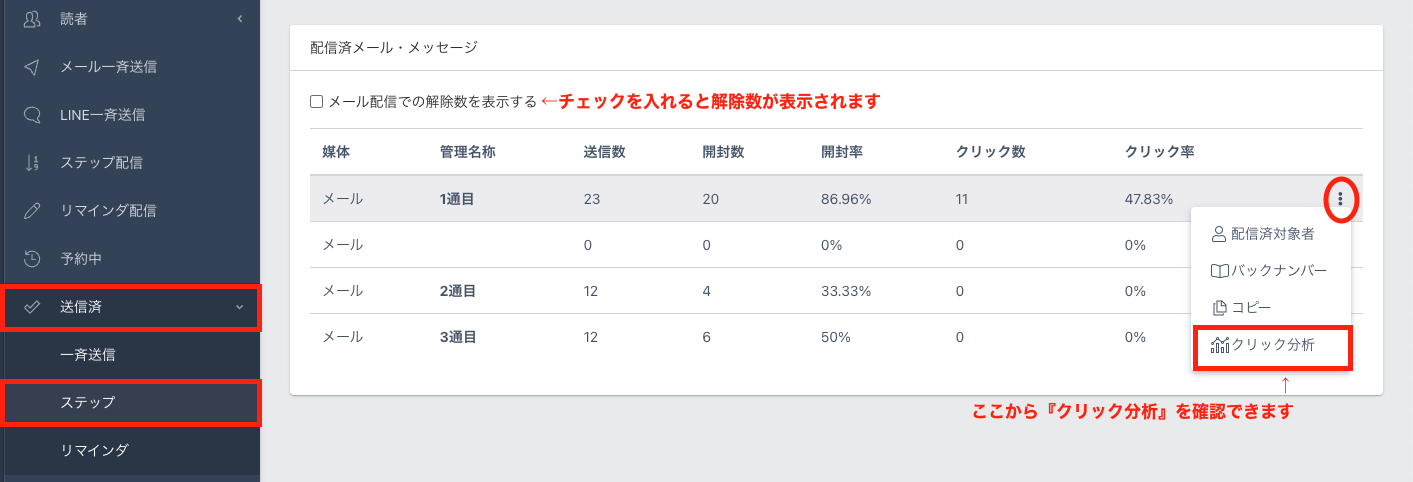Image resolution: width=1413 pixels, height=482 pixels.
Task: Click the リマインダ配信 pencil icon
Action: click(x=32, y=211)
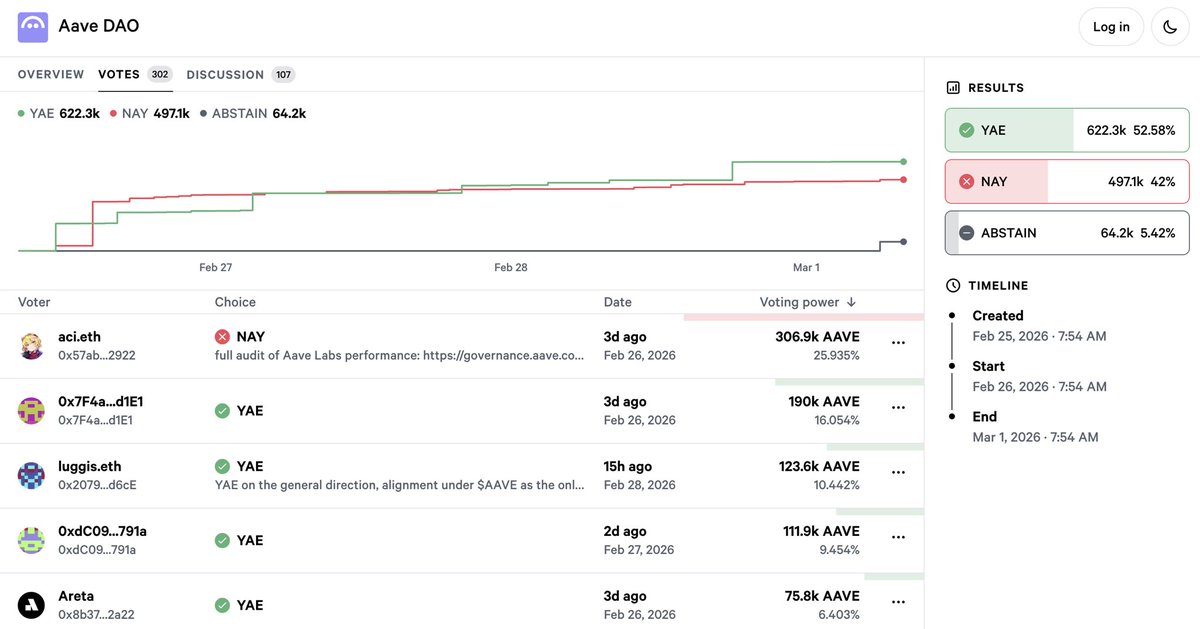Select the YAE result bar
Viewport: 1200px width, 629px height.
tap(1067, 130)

___

YOUR TASK:
Can you repeat all of the data above word for word, leaving the pictures out of your answer?

RESULT OF THE EXERCISE:
Image resolution: width=1413 pixels, height=482 pixels.
Task: Click the リマインダ配信 pencil icon
Action: click(x=32, y=211)
Select the YAE result bar
Viewport: 1200px width, 629px height.
tap(1067, 130)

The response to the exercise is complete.